- _GIVEN PROBLEM_
Please copy every line of the material below word for word.

- _EXERCISE INPUT_
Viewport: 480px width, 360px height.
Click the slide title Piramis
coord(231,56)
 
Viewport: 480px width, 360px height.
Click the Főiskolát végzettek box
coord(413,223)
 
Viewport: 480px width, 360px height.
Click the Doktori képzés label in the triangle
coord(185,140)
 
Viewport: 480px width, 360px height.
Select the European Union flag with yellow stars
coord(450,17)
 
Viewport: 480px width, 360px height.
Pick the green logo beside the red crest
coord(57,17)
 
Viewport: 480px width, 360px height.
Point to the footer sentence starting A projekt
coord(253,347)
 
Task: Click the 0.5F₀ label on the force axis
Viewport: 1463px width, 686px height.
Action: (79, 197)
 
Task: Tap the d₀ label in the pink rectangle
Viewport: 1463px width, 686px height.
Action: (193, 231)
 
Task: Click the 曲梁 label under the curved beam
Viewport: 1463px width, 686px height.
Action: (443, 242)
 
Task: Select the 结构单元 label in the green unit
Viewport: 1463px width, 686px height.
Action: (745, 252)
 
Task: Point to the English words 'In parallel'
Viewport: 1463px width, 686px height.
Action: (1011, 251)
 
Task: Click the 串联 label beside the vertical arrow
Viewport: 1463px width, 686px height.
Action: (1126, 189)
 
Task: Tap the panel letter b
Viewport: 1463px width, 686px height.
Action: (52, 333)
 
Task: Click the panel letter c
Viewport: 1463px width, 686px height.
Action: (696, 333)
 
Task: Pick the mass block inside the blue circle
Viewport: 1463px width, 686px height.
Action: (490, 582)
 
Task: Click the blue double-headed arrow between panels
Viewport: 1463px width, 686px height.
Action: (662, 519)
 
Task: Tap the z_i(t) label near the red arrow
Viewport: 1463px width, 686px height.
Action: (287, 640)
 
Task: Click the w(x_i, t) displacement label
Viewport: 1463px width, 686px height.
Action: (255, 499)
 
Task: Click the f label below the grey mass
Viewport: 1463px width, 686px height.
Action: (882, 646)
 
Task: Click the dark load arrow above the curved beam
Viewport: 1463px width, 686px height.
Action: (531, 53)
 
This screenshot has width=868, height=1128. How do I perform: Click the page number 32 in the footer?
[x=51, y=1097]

- _PROBLEM SOLUTION_
Viewport: 480px width, 360px height.
Click the slide title Piramis
coord(231,56)
 
Viewport: 480px width, 360px height.
Click the Főiskolát végzettek box
coord(413,223)
 
Viewport: 480px width, 360px height.
Click the Doktori képzés label in the triangle
coord(185,140)
 
Viewport: 480px width, 360px height.
Select the European Union flag with yellow stars
coord(450,17)
 
Viewport: 480px width, 360px height.
Pick the green logo beside the red crest
coord(57,17)
 
Viewport: 480px width, 360px height.
Point to the footer sentence starting A projekt
coord(253,347)
 
Task: Click the 0.5F₀ label on the force axis
Viewport: 1463px width, 686px height.
Action: (79, 197)
 
Task: Tap the d₀ label in the pink rectangle
Viewport: 1463px width, 686px height.
Action: (193, 231)
 
Task: Click the 曲梁 label under the curved beam
Viewport: 1463px width, 686px height.
Action: (443, 242)
 
Task: Select the 结构单元 label in the green unit
Viewport: 1463px width, 686px height.
Action: (745, 252)
 
Task: Point to the English words 'In parallel'
Viewport: 1463px width, 686px height.
Action: (1011, 251)
 
Task: Click the 串联 label beside the vertical arrow
Viewport: 1463px width, 686px height.
Action: (1126, 189)
 
Task: Tap the panel letter b
Viewport: 1463px width, 686px height.
Action: (52, 333)
 
Task: Click the panel letter c
Viewport: 1463px width, 686px height.
Action: (696, 333)
 
Task: Pick the mass block inside the blue circle
Viewport: 1463px width, 686px height.
Action: (490, 582)
 
Task: Click the blue double-headed arrow between panels
Viewport: 1463px width, 686px height.
Action: (662, 519)
 
Task: Tap the z_i(t) label near the red arrow
Viewport: 1463px width, 686px height.
Action: (287, 640)
 
Task: Click the w(x_i, t) displacement label
Viewport: 1463px width, 686px height.
Action: (255, 499)
 
Task: Click the f label below the grey mass
Viewport: 1463px width, 686px height.
Action: (882, 646)
 
Task: Click the dark load arrow above the curved beam
Viewport: 1463px width, 686px height.
Action: (531, 53)
 
This screenshot has width=868, height=1128. How do I perform: Click the page number 32 in the footer?
[x=51, y=1097]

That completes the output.